A list of fungal species related to A. fumigatus could be identified by sequencing partial regions of βtub and rodA. A group of 14 unique species and two groups of species of section Fumigati were distinguished by point mutations in βtub and rodA. This work presents the first record of polymorphic sites available for the rapid identification of species within the section Fumigati following the analysis of more than 450 βtub and rodA sequences. This list represents a practical guide for the molecular recognition of rare fungal species, and it can certainly be expanded in the near future when more sequences of βtub and rodA are available. At present, there is a limited number of sequences that are still available at GenBank and EMBL from species of section Fumigati, particularly for the rodA gene. The record of rodA sequences at GenBank has been improved by the addition of the information on A. novofumigatus.
As molecular diagnosis is being increasingly employed in clinical labs [21, 22] and some labs can only detect fungal DNA (culture of the fungal agent cannot be obtained), it will become increasingly important to possess molecular protocols for the identification of moulds while avoiding misidentification of fungal species. Thus, a multiplex PCR strategy is now available that can easily differentiate A. fumigatus and N. udagawae from other fumigatus-related species. In addition, the proposed methodology can be used in cases of low sporulating fungal isolates frequently detected in culture, as in the case of two isolates from our collection. Pathogenic species of section Fumigati could be identified by sequencing βtub and rodA fragments by following the list of polymorphic sites provided in this work.
Molecular identification is at present recommended for the correct identification of species within the A. fumigatus complex group of species.
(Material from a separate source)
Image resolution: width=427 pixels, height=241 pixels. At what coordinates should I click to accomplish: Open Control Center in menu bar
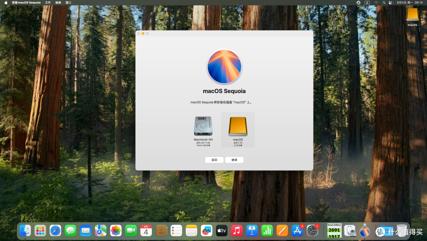tap(391, 2)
The assay described in the present study proved to be specific and highly reproducible, representing a fast and economic way of targeting molecular identification of A. fumigatus in clinical laboratories.
Fungal strains and culture conditions
A set of 35 clinical isolates of A. fumigatus from the Department of Microbiology, Faculty of Medicine, University of Porto, were used in this study; the reference strain, A. fumigatus ATCC 46645, was also included. The isolates were identified based on macroscopic and microscopic morphological characteristics, and standard mycological procedures were followed . The genotype of this set of A. fumigatus isolates was unique, as established by a previously standardized microsatellite based multiplex PCR specially designed for this mould . A second group of fungal strains of the section Fumigati was obtained from Centraalbureau voor Schimmelcultures (CBS): pathogenic moulds including Aspergillus fumigatiaffinis (CBS 117186), Aspergillus lentulus (CBS 116880 and CBS 117180), Neosartorya hiratsukae (CBS 124073), Neosartorya pseudofischeri (CBS 208.92), and Neosartorya udagawae (CBS 114217), and two non-pathogenic moulds of section Fumigati, Aspergillus novofumigatus (CBS 117519) and Aspergillus unilateralis (CBS 126.56). In addition, a third set of 12 isolates that included strains of other Aspergillus sections (Aspergillus flavus, Aspergillus niger, Aspergillus nidulans, Aspergillus terreus and Aspergillus glaucus) and two low sporulating Aspergillus species from our collection were included in this study. Single colonies of all fungal isolates were cultured on Sabouraud dextrose agar for 5 days at 30°C. A sodium-hydroxide-based method was used to extract DNA from fungal conidia (the protocol is available at http://www.aspergillus.org.uk/indexhome.htm?secure/laboratory_protocols). Fungal DNA was suspended in 50 μl of sterile water and frozen at -20°C.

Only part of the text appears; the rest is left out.